My father, to a large extent, shares in the responsibility for the manner in which I make photographs. He was diagnosed with paranoid delusional disorder when I was in 2nd grade, but this information wasn't revealed to me until after his death in 2006 while I was attending Yale. His disorder had a big influence on how I view the world and opened my eyes to the potential relationships that exist when one is free of logic. It is hard for me to imagine making the types of images I do without the constant exposure to his description of the world during the most malleable time in my life. Although it didn't feel this way at the time, it was a great gift.
The image that is accompanying this story obviously is not literally of my brother or my father, but, to me, it is a wonderful combination of my biography and its influence on my art making. It's a great reminder as to why I am an artist and for the reasons why I have to make the type of images that I do; if I don't make them, no one will make them for me. One time during a visiting artist conversation with Jem Southam, I was asked about how I started my "projects". I informed him that I tended to not to start with a defined project but instead thought of photography as though I was having a conversation with myself... but the problem was the other version of myself spoke Spanish, and I didn't speak Spanish, but sometimes I was lucky enough to pick out a few of the words.

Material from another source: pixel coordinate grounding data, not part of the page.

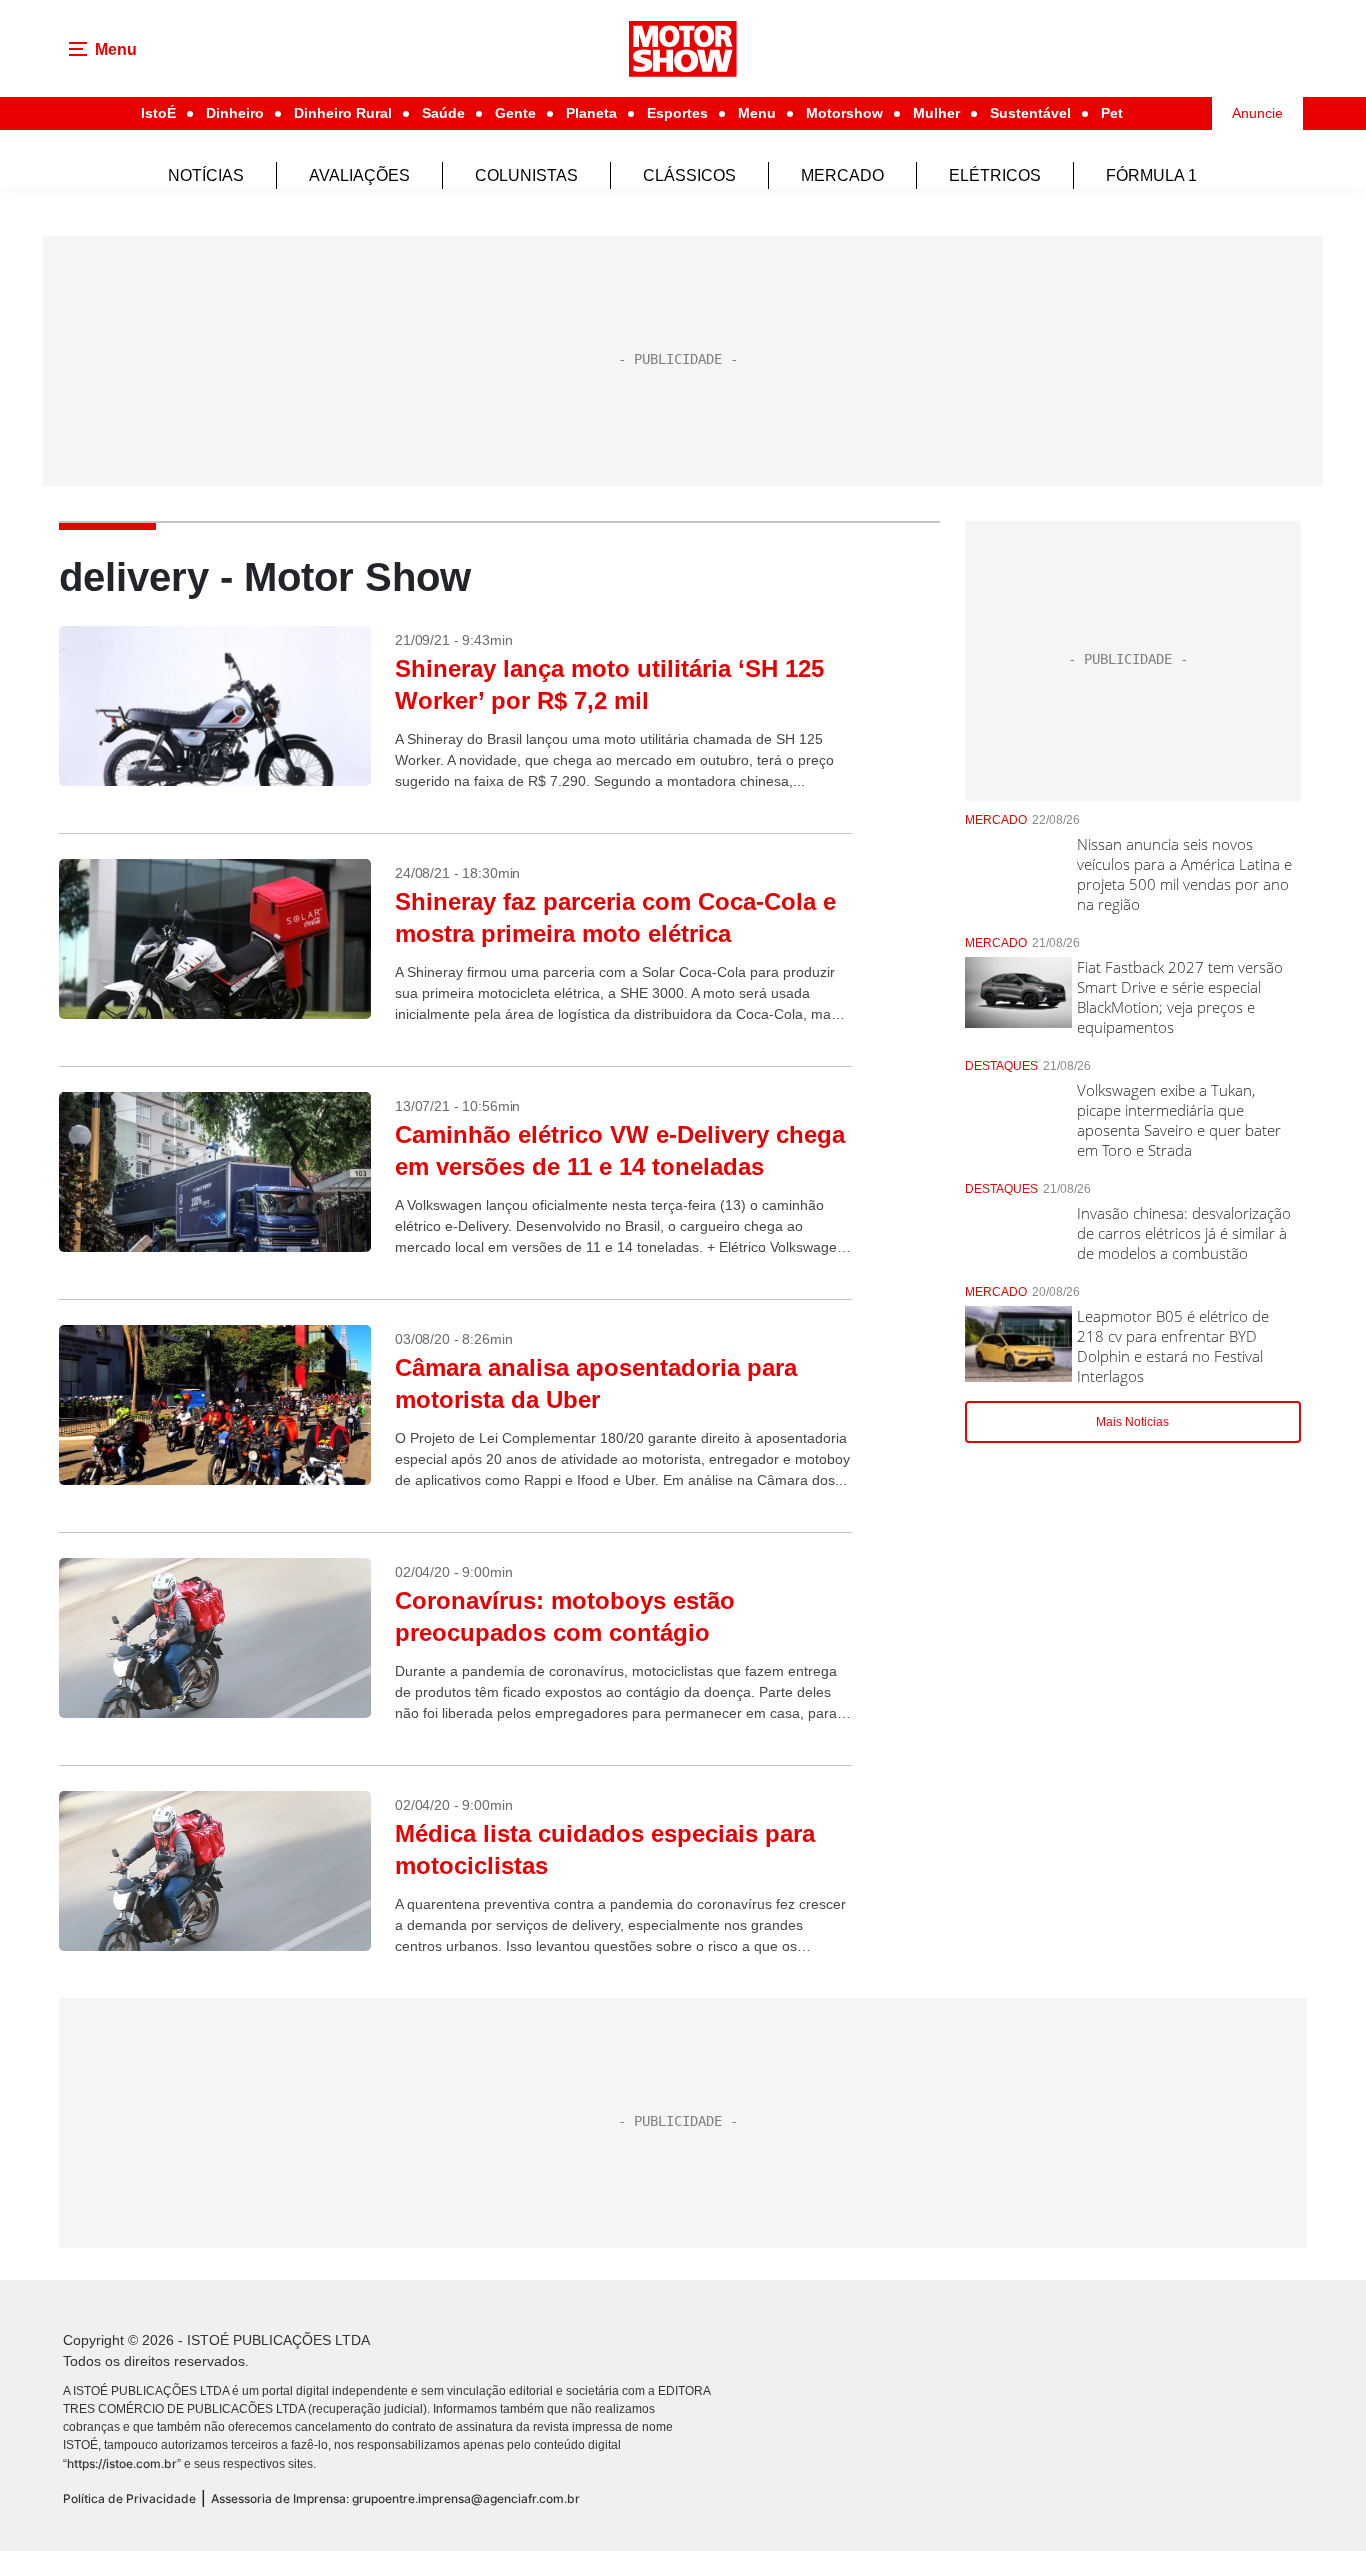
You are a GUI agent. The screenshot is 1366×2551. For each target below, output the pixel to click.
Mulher (936, 113)
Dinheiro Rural (343, 113)
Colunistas (526, 175)
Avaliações (359, 175)
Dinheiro (235, 113)
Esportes (677, 113)
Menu (757, 113)
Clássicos (689, 175)
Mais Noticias (1132, 1422)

The image of the two boys throwing a light bulb stirs up many emotions for me and gestures towards something that I cannot describe through words. It's the idea of trying to converse in a language that one cannot fully understand which leads to discovery beyond one's imagination, how information gleaned from a photograph can help make the unseen feel more tangible, and, most importantly, how it can make us reconsider our relationship to many things. My mother isn't a photographer and doesn't know much about art, but there is one concept that has had a lasting impact on my art making that I first learned from her—light isn't limited to the literal.